La controverse au sein du groupe des linguistes et pédagogues oppose aujourd'hui essentiellement deux groupes : d'un côté, les partisans des méthodes développées dans les années 1960, de l'autre, leurs récents adversaires. Ce mouvement d'opposition, d'abord disparate, s'est cristallisé à partir de 2004 ; sa visibilité s'est affirmée dans les média et a été accrue par quelques événements marquants.
La controverse est très active sur Internet, où chaque association dispose de son propre site et cherche à faire valoir ses positions. Les acteurs se répondent, parfois violemment, sur leurs forums respectifs, mais les arguments utilisés restent alors relativement simples, afin que tous puissent s'associer aux positions défendues. La télévision, qui a vu quelques débats tendus entre par exemple Messieurs Meirieu et Brighelli, n'est pas non plus le lieu du débat scientifique. Il importe enfin de souligner une controverse interne dans ce vaste mouvement : le grand mathématicien Laurent Lafforgue, membre du collectif pour la refondation de l'école, a démissionné du Haut Conseil de l'Education, après avoir rapproché les experts de l'éducation nationale des Khmers Rouges.
Il est à noter que l'opposition de ces deux groupes dépasse le simple cadre de l'apprentissage de la lecture, et concerne plus largement toutes les questions de pédagogie. Néanmoins, la lecture, considérée comme un point crucial, concentre les tensions, et appelle de part et d'autre des analyses plus précises et documentées. C'est d'ailleurs souvent le domaine de compétence initial des acteurs de ce groupe : ils ont très fréquemment une formation en lettres, linguistique ou grammaire et se sont ensuite tournés vers les recherches pédagogiques.

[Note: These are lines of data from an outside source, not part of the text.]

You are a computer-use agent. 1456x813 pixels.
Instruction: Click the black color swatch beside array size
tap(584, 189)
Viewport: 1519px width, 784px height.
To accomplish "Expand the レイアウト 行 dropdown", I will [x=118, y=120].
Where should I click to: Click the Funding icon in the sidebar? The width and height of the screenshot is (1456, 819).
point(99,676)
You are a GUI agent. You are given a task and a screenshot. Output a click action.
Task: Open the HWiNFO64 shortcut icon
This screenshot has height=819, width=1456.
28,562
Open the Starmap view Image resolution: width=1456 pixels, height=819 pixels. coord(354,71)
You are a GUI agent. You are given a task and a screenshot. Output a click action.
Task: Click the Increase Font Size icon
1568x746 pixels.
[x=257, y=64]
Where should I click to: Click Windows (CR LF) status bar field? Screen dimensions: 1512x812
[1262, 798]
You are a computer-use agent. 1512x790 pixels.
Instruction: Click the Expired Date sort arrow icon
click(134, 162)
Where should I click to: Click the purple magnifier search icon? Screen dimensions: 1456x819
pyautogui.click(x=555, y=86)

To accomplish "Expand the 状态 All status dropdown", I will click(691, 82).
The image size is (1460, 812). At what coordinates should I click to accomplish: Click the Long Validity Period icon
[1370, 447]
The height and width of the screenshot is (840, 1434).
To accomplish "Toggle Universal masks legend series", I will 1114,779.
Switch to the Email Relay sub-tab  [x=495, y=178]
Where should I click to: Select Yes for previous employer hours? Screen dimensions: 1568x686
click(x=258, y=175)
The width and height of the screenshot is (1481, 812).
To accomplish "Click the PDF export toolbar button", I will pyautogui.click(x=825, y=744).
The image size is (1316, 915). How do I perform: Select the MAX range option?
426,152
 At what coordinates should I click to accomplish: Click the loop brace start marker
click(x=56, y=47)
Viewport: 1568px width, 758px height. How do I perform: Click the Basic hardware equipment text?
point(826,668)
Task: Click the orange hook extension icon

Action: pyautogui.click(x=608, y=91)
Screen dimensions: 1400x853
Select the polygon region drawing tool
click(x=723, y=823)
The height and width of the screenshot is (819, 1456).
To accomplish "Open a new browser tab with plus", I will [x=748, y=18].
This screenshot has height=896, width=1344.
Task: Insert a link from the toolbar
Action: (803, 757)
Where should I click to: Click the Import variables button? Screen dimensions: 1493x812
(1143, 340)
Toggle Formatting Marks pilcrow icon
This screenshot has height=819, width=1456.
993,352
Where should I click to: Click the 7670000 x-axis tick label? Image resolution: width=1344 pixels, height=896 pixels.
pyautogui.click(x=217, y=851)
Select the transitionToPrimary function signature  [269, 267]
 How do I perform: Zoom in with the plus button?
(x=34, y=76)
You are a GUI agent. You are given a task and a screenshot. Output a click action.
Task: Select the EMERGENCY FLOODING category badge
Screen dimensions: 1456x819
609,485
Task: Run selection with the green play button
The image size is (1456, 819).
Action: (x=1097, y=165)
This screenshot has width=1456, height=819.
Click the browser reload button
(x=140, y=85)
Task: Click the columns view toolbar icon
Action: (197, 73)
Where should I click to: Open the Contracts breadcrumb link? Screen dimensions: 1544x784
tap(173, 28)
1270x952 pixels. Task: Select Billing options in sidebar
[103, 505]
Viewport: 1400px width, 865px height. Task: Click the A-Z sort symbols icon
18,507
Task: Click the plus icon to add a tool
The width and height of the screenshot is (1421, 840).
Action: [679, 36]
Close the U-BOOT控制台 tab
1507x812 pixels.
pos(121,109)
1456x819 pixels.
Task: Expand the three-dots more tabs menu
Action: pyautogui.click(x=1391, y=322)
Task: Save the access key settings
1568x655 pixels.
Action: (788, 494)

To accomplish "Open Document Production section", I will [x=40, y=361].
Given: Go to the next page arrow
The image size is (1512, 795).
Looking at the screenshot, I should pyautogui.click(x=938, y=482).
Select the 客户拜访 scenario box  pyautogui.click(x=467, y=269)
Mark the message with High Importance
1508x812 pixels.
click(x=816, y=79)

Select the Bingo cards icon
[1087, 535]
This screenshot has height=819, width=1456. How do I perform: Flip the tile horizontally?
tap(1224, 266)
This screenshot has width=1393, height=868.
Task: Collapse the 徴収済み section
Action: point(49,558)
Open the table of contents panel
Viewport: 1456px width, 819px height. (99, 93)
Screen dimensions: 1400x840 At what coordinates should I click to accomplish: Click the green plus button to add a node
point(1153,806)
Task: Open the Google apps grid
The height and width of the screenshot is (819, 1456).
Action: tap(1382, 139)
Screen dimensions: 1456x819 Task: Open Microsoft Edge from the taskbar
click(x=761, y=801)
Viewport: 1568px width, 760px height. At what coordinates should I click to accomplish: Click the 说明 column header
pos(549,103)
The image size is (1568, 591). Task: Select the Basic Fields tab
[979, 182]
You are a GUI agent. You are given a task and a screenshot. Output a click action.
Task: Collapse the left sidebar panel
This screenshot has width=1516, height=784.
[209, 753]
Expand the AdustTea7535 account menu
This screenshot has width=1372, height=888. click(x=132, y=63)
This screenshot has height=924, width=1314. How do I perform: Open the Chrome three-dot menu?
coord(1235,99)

Il est frappant de constater que, au-delà du champ purement scientifique, les deux camps adverses avancent les mêmes arguments philosophiques pour justifier leur démarche : il faut avant tout, pour les uns comme pour les autres, assurer un enseignement démocratique et républicain.
Mais alors que pour les partisans des méthodes élaborées dans les années 1960, cela passe par la reconnaissance que l'enfant doit, sans passer par une phase de déchiffrage mécanique et inutilement abstraite, accéder plus immédiatement à la « compréhension », leurs contradicteurs font valoir que cette dernière vision relève de l'utopie et mène en pratique à l'échec, d'autant plus qu'elle serait appliquée dans un cadre social parfois difficile. Dans cette optique, il en résulterait une profonde inégalité, là même où l'on souhaitait instaurer un égal accès à la connaissance.